* EXERCISE SET:
(A) Using the feature engineering passage, answer these questions:
(i) Which function is used to calculate the average nearest neighbor distance?
(ii) To how many nearest neighbors is the average distance calculated?
(iii) What new variable does the final mutate step add?
(B) Condense the paragraph beginning "The first feature engineering approach" from the feature engineering passage into a short bulleted list that keeps its main facts.

* PASSAGE TO READ:
The first feature engineering approach we took is to calculate average nearest neighbor distance to hypothesize a smoother exposure relationship across space. Here, the nn_function is used. For each of our risk factors, average nearest distance is calculated from the centroid of each cell to its nearest three, abandoned cars, for example.

st_c <- st_coordinates
st_coid <- st_centroid

vars_net <-
  vars_net %>%
    mutate(
      Abandoned_Buildings.nn =
        nn_function(st_c(st_coid(vars_net)), st_c(abandonBuildings),3),
      Abandoned_Cars.nn =
        nn_function(st_c(st_coid(vars_net)), st_c(abandonCars),3),
      Graffiti.nn =
        nn_function(st_c(st_coid(vars_net)), st_c(graffiti),3),
      Liquor_Retail.nn =
        nn_function(st_c(st_coid(vars_net)), st_c(liquorRetail),3),
      Street_Lights_Out.nn =
        nn_function(st_c(st_coid(vars_net)), st_c(streetLightsOut),3),
      Sanitation.nn =
        nn_function(st_c(st_coid(vars_net)), st_c(sanitation),3),
      Shot_Spotter.nn =
        nn_function(st_c(st_coid(vars_net)), st_c(shotSpotter),3))

vars_net <-
  vars_net %>% mutate(Bank.nn = nn_function(st_c(st_coid(vars_net)), st_c(Banks),3))

* DATA ROWS:
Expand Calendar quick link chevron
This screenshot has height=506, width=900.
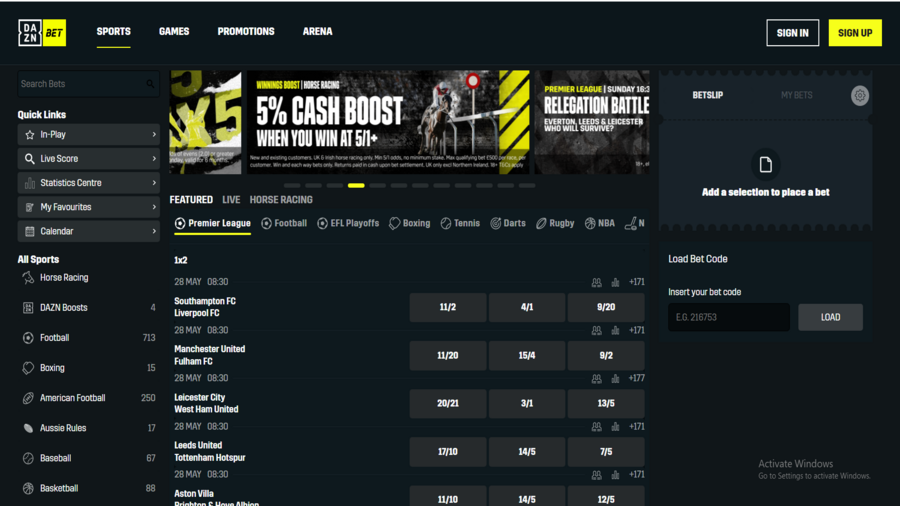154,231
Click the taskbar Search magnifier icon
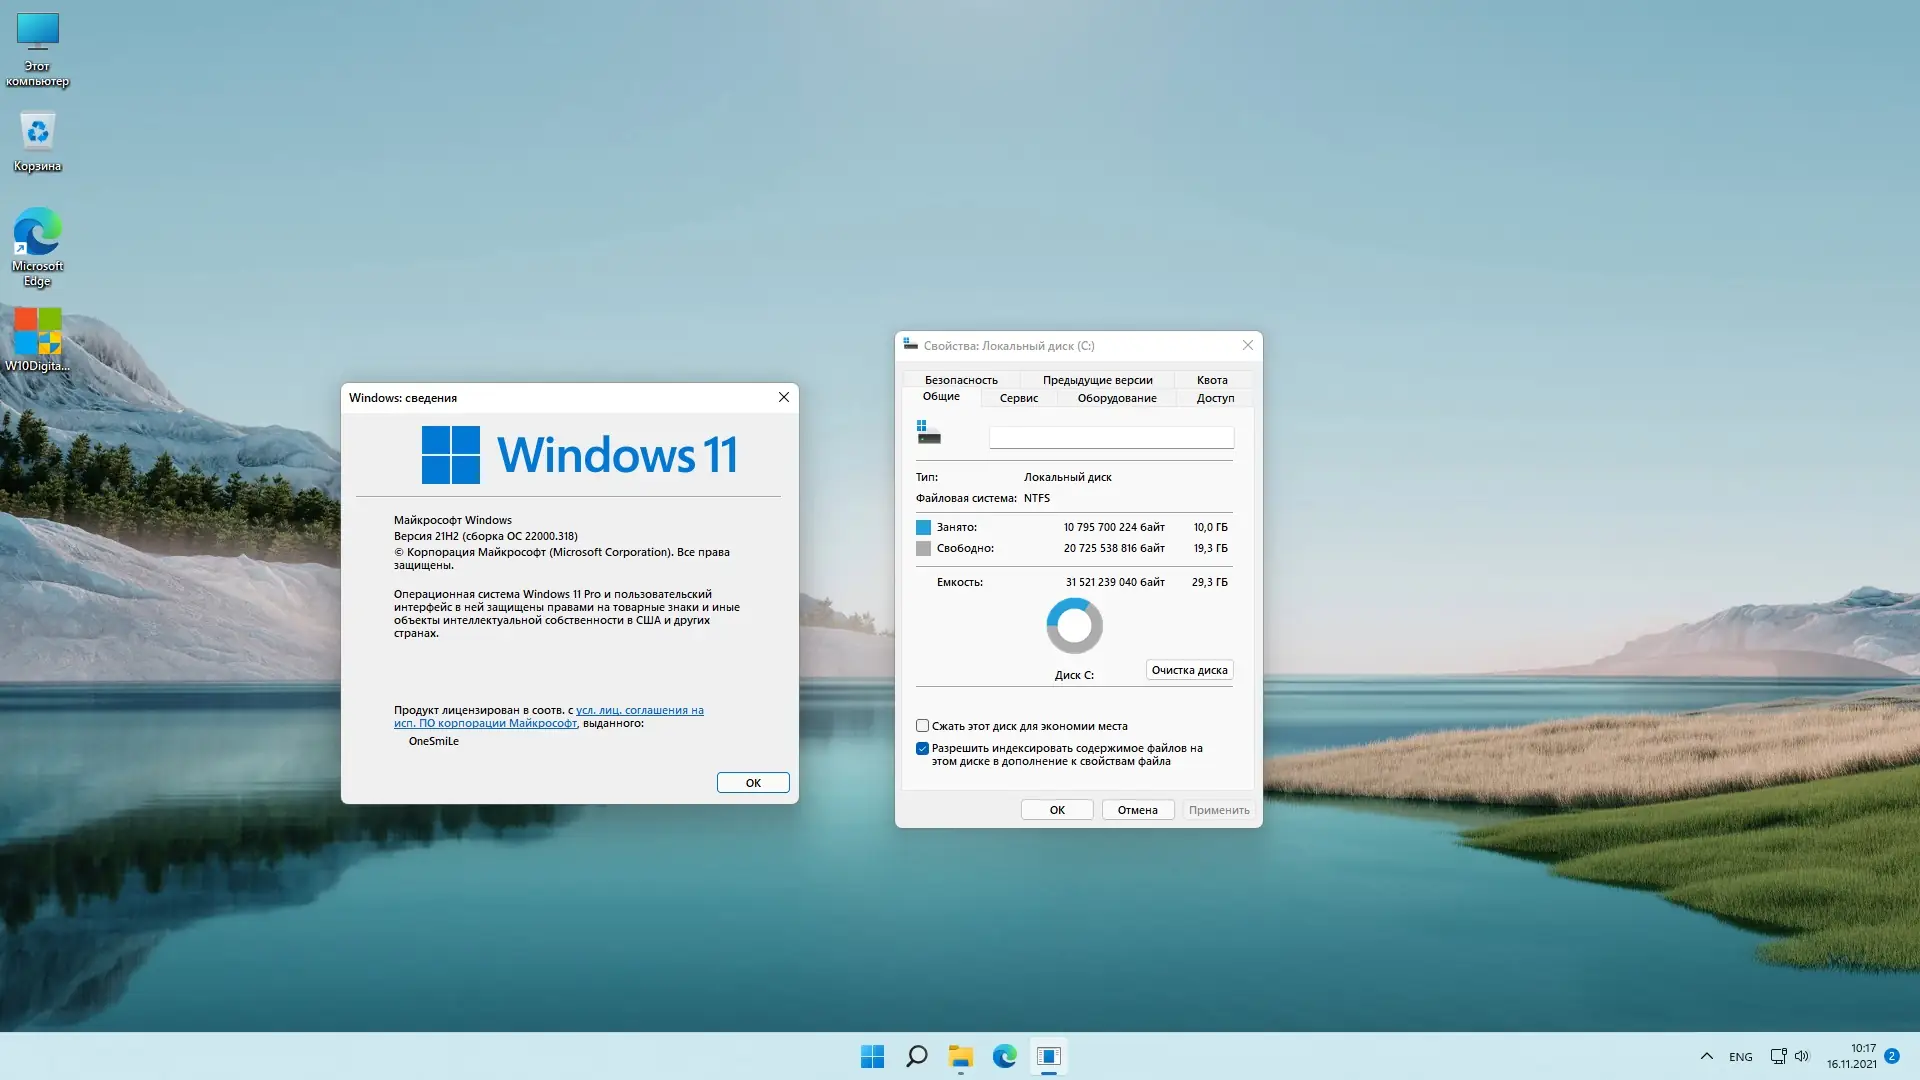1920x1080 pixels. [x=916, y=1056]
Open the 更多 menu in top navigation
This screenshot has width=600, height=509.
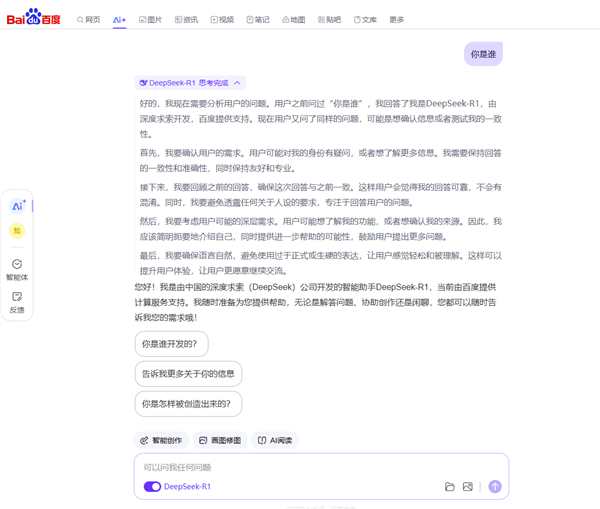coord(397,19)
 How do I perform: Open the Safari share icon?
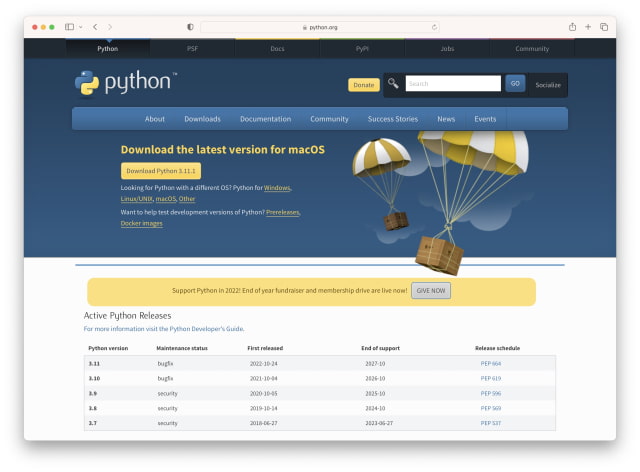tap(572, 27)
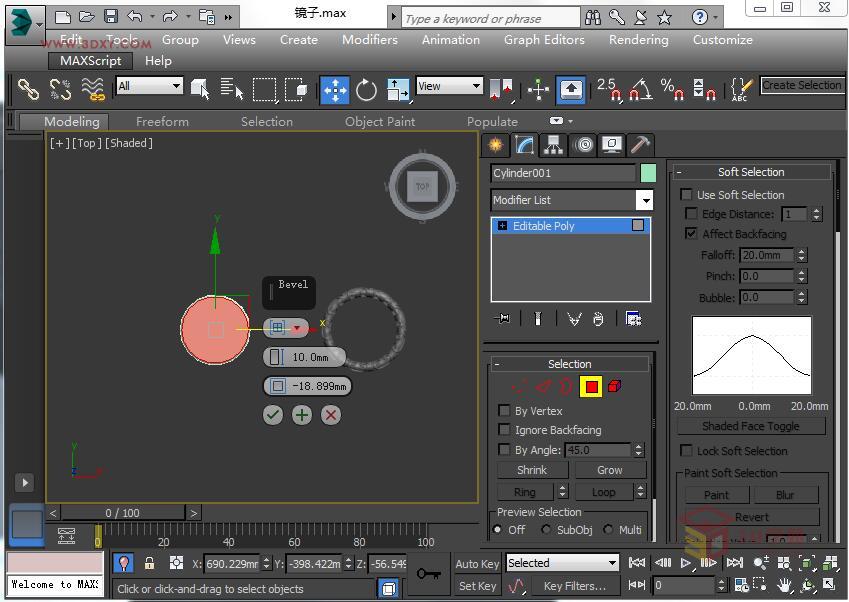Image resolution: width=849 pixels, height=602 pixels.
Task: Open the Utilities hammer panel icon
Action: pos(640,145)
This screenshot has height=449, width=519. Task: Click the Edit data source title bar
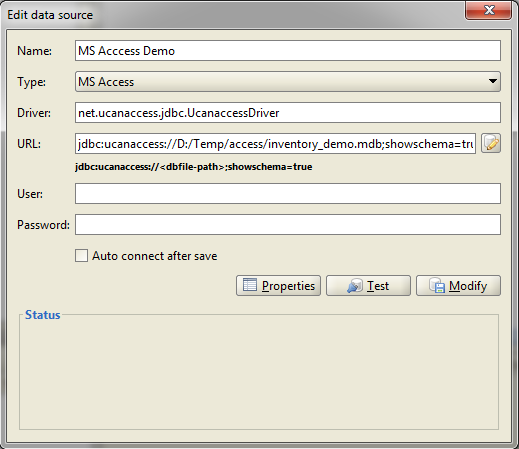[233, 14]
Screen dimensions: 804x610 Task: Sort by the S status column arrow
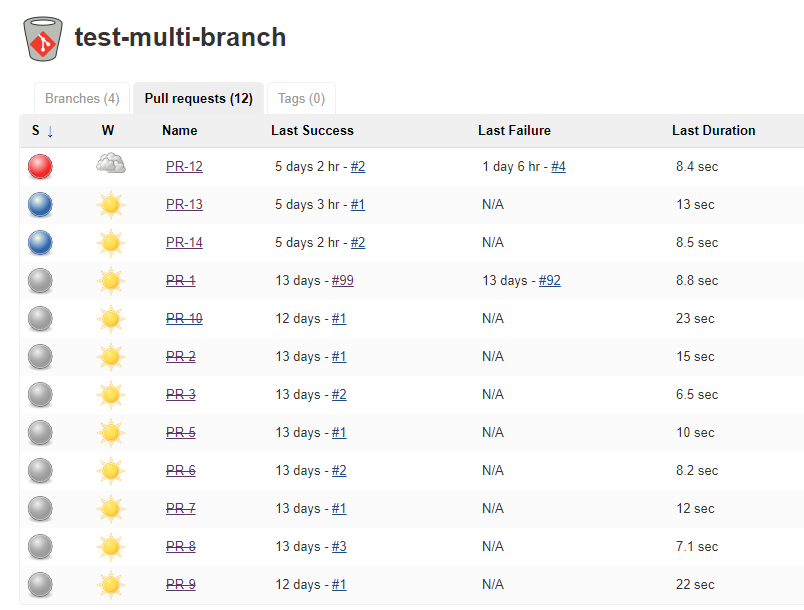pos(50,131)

* WRITTEN ANSWERS:
(A)
(i) nn_function
(ii) Three
(iii) Bank.nn

(B)
- First feature engineering approach: calculate the average nearest neighbor distance to hypothesize a smoother exposure relationship across space.
- The nn_function is used.
- For each risk factor, the average distance is measured from each centroid to its nearest three occurrences, such as abandoned cars.